Imaginemos una mayoría de países con gobiernos de izquierdas, dispuestos a transformar realmente la sociedad. Imaginemos que, para ello, en lugar de luchar aislados contra el capital, que torpedeará todos los intentos de lograr esa transformación -por ejemplo, denunciando las leyes de protección del medio ambiente, cosa que ya ha sucedido, o la renacionalización de la producción de energía–, unen sus fuerzas y hacen frente al poder tremendo de la industria, los servicios y la banca globales.
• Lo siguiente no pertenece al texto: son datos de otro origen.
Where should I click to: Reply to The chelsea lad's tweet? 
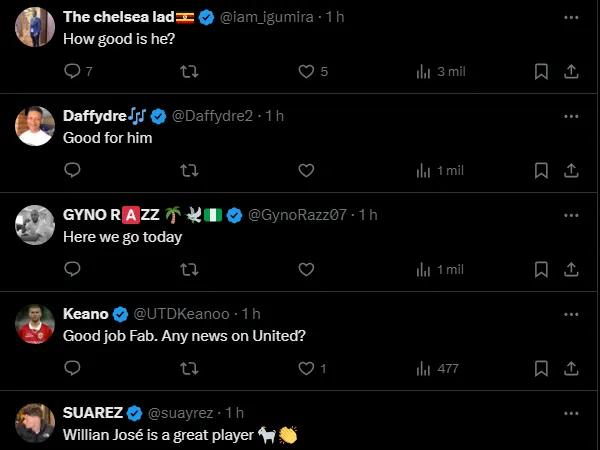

Imaginemos que para ello estén dispuestos a perder parte de su poder individual y cedérselo a una instancia supranacional y a sus regiones.
Imaginemos por el contrario que no lo hacen, en este momento en el que ya ni siquiera nos enfrentamos al neoliberalismo sino a su metamorfosis en un populismo de derechas que socava los principios más básicos de la convivencia y los derechos humanos.
Parece preferible la «utopía practicable» de intentar dar un impulso a la izquierda europea en la UE, más aún si tenemos en cuenta que el sindicalismo y la cooperación entre partidos de izquierda en el ámbito europeo están muy poco desarrollados y carecen de instrumentos para defender a los trabajadores y trabajadoras.
Para ello sería necesario no solo conseguir esos gobiernos de izquierda, también que sus votantes abandonasen su desidia en todo lo que concierne a Europa y participasen masivamente en las elecciones al Parlamento Europeo.
Así que aunque hasta ahora no haya sido noticia, a mí me parece una buena noticia que no sean Feijóo y sus aliados quienes ostenten la presidencia del Consejo de la UE, sino –menos da una piedra– un gobierno de centro izquierda. Y deberíamos estar atentos para exigirles no solo por lo que hacen en casa, sino por lo que impulsan en Europa. El futuro nos va más en ello de lo que tendemos a pensar.